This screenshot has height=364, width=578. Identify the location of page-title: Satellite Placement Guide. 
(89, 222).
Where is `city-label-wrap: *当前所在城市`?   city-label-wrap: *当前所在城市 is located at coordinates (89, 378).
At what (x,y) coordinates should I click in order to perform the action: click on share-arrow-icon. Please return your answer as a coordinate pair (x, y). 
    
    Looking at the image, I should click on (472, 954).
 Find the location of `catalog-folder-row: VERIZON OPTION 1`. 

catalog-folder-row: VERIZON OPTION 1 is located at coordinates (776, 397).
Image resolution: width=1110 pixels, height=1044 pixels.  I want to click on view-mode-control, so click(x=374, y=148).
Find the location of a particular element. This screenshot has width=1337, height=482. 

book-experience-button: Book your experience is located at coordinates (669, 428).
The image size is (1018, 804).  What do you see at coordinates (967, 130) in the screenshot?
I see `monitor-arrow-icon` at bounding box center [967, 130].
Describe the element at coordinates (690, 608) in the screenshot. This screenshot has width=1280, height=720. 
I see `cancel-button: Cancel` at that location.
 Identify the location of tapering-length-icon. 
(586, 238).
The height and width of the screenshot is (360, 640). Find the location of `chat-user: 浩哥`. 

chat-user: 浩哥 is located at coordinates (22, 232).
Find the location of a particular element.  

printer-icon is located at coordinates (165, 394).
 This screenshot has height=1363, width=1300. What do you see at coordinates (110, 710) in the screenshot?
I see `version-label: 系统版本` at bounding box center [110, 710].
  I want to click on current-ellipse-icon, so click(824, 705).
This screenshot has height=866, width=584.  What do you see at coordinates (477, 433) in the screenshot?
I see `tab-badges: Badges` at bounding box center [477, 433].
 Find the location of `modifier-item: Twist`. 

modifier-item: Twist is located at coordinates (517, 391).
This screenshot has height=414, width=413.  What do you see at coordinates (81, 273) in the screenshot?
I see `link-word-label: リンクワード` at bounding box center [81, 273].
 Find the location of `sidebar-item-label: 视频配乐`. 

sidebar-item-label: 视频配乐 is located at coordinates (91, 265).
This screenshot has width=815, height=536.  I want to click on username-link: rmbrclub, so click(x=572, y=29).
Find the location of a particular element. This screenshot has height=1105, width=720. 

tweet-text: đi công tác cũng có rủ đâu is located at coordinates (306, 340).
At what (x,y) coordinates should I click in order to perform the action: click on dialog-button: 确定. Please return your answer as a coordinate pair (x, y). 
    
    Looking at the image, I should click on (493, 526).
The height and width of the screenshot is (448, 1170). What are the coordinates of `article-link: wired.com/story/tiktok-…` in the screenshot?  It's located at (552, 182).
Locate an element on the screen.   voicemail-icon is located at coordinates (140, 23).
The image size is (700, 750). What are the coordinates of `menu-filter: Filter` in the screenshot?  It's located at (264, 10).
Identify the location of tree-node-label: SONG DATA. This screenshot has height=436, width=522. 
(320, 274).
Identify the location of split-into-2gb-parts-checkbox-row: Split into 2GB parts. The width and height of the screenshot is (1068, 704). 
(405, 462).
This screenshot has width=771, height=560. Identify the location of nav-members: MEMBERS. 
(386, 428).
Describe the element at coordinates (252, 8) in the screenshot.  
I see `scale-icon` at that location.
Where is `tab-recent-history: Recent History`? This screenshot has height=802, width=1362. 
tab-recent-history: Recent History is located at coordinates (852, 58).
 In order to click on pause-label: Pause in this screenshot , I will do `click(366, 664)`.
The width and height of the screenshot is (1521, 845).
━━━━━━━━━━━━━━━━
• _Task description_: Can you edit the rows starting at the line containing "The height and width of the screenshot is (448, 1170)." and ending at the line containing "Locate an element" so that "screenshot" becomes "screen capture", with everything else left unchanged, and give back only those lines?

• _Finished task_:
The height and width of the screen capture is (448, 1170). What are the coordinates of `article-link: wired.com/story/tiktok-…` in the screen capture?  It's located at (552, 182).
Locate an element on the screen.   voicemail-icon is located at coordinates (140, 23).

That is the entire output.